Selection:

The White House encourages this as it has off-loaded responsibility for the conflict to the “commanders on the ground.” When General Petraeus and Ambassador Crocker went to Congress for their first testimony after “The Surge,” the White House made a point to back off and let the General speak. The focus of the media and the White House was not on the top man from State, but the General.

We must ask, at the operational level, who is engaged in the struggle for minds and wills (it is not about “hearts and minds“)? In the early years, it certainly was not the Defense Department if simply because they rejected the need. There was little appreciation for persuasion outside of immediate military goals. In Iraq, for example, while there was a psychological preparation of the battlefield through PSYOP, nothing done to manage expectations of the larger public or even set the stage for the end of major combat operations, the so-called Phase IV part of the conflict. Of course we know the Defense Department blocked the State Department from initial participation, but is that an excuse over five years later?

The Defense Department did little to no encroachment into the domain of international engagement that was solidly a State Department function after the abolishing of the United States Information Agency. The Defense Department really did not do anything that might be considered competition (the Office of Strategic Influence would have been an informational activity that would have been public diplomacy-like, but the Defense Department’s public affairs killed it).

The State Department, however, did exercise its responsibility to engage and inform. The results were at best mixed, but generally not good. The “Shared Values” campaign that was allegedly a Madison Avenue approach neglected the crucial requirement of understanding the target audience. Ironically, understanding and adjusting for the target audience is what made Madison Avenue, as well as Karl Rove, the master of micro-targeting. What followed was, at best, incrementally better. If the Secretaries of State since 9/11 grasped the requirements of engaging foreign audiences, they failed to show it.

Reports and books, “too many” according to a recent Under Secretary of Public Diplomacy in 2007, complained about the lack of attention, resources, and focus of America’s public diplomacy. More importantly, they decried the lack of synchronicity between policy and words. Lost was the realization that, as presidential candidate Eisenhower noted, “as a nation, everything we do and everything we fail to say or do will have its impact in other lands.” The Defense Department would come to call this the “say-do gap.”

Records provided:
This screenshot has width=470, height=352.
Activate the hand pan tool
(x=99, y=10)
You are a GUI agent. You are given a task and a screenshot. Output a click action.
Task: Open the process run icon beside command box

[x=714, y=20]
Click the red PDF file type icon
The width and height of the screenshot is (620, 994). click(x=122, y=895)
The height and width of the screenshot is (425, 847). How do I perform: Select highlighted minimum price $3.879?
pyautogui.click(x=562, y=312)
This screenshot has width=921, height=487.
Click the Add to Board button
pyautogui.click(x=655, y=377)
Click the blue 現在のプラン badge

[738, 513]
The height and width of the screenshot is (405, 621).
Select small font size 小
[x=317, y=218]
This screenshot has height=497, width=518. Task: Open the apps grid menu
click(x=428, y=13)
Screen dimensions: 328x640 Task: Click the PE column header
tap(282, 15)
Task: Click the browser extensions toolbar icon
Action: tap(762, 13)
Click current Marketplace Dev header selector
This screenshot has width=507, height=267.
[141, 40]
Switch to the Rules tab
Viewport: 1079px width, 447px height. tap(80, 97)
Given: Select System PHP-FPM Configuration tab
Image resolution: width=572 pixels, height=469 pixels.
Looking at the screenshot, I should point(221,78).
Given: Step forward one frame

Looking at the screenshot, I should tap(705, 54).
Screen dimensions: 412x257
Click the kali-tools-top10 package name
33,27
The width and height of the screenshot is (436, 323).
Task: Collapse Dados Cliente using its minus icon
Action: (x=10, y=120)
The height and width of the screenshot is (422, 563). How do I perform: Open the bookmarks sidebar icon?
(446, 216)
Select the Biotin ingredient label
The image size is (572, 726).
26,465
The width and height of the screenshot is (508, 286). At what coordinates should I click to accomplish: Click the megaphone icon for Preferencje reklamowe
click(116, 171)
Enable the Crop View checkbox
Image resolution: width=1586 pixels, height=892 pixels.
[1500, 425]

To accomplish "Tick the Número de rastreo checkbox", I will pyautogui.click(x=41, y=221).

Problem set:
1. In the public diplomacy passage, what did the Defense Department come to call the lack of synchronicity between policy and words?
2. Rewrite the records as a numbered list without blank lines, starting with the line that contains "This screenshot has height=497, width=518." and continuing through the end of the records.

Task-by-task outputs:
1. The "say-do gap."

2.
1. This screenshot has height=497, width=518. Task: Open the apps grid menu
2. click(x=428, y=13)
3. Screen dimensions: 328x640 Task: Click the PE column header
4. tap(282, 15)
5. Task: Click the browser extensions toolbar icon
6. Action: tap(762, 13)
7. Click current Marketplace Dev header selector
8. This screenshot has width=507, height=267.
9. [141, 40]
10. Switch to the Rules tab
11. Viewport: 1079px width, 447px height. tap(80, 97)
12. Given: Select System PHP-FPM Configuration tab
13. Image resolution: width=572 pixels, height=469 pixels.
14. Looking at the screenshot, I should point(221,78).
15. Given: Step forward one frame
16. Looking at the screenshot, I should tap(705, 54).
17. Screen dimensions: 412x257
18. Click the kali-tools-top10 package name
19. 33,27
20. The width and height of the screenshot is (436, 323).
21. Task: Collapse Dados Cliente using its minus icon
22. Action: (x=10, y=120)
23. The height and width of the screenshot is (422, 563). How do I perform: Open the bookmarks sidebar icon?
24. (446, 216)
25. Select the Biotin ingredient label
26. The image size is (572, 726).
27. 26,465
28. The width and height of the screenshot is (508, 286). At what coordinates should I click to accomplish: Click the megaphone icon for Preferencje reklamowe
29. click(116, 171)
30. Enable the Crop View checkbox
31. Image resolution: width=1586 pixels, height=892 pixels.
32. [1500, 425]
33. To accomplish "Tick the Número de rastreo checkbox", I will pyautogui.click(x=41, y=221).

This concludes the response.